Take action on advance directives
Have you thought about writing advance directives, but not quite gotten around to it?
Don’t delay. Regardless of age or health condition, any person can become incapacitated either gradually or suddenly. Advance directives give patients a say in decisions about the medical treatments they will receive even when the patients are too sick to make decisions on their own behalf. These advance directives come in three forms:
* A living will, in which an individual provides written instructions about his or her specific health-care wishes.
* A health-care proxy, which allows an individual to appoint a trusted person to make decisions on that person’s behalf if he or she becomes incapacitated. This is the preferred advance directive in New York state. Proxy forms may be obtained from doctor’s offices, hospitals and nursing homes.
* A do-not-resuscitate order, or DNR. This order is signed by a doctor and placed in a patient’s medical records, stating that cardiopulmonary resuscitation will not be used if the person’s heart stops.

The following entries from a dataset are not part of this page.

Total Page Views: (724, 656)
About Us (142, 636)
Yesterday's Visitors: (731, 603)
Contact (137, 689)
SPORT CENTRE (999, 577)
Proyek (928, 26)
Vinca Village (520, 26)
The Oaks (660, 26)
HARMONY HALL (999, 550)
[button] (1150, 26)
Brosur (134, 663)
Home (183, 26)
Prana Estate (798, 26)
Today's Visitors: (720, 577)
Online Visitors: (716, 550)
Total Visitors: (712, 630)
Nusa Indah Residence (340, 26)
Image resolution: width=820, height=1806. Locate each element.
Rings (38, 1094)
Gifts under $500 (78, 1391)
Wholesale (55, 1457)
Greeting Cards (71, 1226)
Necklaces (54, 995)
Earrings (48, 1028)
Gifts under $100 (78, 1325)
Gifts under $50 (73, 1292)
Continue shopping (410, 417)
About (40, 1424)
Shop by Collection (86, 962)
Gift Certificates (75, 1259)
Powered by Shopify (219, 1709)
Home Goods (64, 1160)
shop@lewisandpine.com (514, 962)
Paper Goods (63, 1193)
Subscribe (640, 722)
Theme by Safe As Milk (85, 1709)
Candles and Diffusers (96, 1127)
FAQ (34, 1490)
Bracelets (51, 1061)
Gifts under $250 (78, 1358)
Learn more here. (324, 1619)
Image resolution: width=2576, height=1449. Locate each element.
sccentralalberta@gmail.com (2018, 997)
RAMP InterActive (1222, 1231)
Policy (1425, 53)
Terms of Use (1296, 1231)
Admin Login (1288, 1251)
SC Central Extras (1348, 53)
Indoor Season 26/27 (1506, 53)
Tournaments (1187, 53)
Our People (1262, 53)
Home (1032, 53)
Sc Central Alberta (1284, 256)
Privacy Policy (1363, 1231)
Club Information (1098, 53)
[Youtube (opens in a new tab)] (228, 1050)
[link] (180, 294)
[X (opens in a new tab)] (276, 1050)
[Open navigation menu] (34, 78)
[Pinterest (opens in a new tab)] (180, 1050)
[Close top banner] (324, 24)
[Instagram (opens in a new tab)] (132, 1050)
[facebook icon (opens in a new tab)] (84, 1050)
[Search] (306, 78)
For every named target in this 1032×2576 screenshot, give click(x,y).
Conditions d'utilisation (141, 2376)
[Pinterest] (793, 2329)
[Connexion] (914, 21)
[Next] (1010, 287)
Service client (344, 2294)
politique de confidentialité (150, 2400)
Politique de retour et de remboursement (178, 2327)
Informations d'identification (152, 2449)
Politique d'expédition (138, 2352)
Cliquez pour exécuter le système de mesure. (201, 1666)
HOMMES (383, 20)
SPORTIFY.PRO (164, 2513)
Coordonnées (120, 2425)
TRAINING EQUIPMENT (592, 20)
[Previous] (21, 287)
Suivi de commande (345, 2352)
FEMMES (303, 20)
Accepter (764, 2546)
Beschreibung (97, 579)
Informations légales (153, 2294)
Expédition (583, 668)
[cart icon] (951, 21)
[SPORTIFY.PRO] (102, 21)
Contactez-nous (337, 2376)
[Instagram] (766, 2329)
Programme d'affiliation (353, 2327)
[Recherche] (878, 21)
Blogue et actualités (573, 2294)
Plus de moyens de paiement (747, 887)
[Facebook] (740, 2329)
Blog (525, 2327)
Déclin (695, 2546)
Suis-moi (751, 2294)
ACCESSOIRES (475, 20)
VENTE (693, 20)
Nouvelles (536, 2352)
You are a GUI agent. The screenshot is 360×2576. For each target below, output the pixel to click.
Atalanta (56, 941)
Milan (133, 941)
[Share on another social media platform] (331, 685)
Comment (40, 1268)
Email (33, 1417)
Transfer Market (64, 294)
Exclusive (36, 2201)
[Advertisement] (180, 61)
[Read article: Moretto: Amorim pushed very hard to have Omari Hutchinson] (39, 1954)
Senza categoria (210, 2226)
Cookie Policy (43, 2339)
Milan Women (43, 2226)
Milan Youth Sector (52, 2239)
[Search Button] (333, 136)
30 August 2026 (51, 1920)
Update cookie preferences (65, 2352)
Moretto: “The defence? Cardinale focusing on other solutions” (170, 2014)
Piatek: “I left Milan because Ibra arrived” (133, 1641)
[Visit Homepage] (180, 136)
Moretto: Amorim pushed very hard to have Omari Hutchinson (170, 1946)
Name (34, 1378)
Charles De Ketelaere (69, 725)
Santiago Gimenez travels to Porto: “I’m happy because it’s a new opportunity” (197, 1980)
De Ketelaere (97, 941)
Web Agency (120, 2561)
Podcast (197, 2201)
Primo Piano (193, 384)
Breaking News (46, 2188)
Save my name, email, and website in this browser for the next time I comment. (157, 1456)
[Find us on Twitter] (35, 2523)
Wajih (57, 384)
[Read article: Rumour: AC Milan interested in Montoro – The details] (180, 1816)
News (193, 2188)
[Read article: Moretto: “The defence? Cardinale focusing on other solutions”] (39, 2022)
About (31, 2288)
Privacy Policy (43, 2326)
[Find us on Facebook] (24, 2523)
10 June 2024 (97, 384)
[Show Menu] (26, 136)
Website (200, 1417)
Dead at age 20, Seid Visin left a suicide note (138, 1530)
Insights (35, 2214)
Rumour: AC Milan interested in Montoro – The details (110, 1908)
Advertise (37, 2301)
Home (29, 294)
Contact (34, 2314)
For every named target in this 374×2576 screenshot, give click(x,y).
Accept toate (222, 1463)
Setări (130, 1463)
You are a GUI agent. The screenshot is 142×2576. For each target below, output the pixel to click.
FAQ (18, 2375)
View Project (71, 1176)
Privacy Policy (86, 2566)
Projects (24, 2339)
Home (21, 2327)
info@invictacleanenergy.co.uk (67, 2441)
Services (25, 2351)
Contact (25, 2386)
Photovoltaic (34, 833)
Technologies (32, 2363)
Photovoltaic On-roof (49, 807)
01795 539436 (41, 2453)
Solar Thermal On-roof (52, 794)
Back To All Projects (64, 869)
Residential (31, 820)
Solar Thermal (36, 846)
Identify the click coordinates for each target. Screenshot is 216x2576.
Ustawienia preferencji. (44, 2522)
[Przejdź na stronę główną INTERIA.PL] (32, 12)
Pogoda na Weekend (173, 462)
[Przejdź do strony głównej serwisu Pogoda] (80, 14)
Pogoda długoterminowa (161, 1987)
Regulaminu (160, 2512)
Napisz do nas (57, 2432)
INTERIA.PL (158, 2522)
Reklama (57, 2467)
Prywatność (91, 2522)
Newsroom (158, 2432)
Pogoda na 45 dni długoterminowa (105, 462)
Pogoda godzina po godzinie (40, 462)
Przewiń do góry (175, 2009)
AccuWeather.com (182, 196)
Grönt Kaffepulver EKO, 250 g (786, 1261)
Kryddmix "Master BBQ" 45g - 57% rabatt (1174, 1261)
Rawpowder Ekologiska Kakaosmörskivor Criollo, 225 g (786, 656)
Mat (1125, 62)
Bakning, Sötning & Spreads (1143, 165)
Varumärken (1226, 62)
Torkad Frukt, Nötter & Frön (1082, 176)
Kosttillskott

Jann Armantrout, diocesan life-issues coordinator, noted that the Rochester Diocese has conducted two major campaigns over the past 10 years to encourage freer discussion about advance directives, and is planning another campaign for 2009 “in light of the controversy over Dorothy Livadas (see related story). We feel it’s an important teaching moment.”
Armantrout credited the Appellate Division of the State Supreme Court for ultimately upholding Livadas’ wishes as stated in her advance directive. On the other hand, she cited the famous case involving Terri Schiavo, whose family members fought bitterly for years about whether the brain-damaged Florida woman should have had her feeding tube removed. Armantrout said that the conflict surrounding Schiavo — who died in 2005 at age 41 — could have been avoided if she had filed advance directives.
Armantrout added that discussing one’s advance directives can be an unpleasant, but nonetheless wise move.
“People don’t really want to talk about this,” she said. “(But) people should spend time contemplating with someone they know and trust, and making these issues clear.”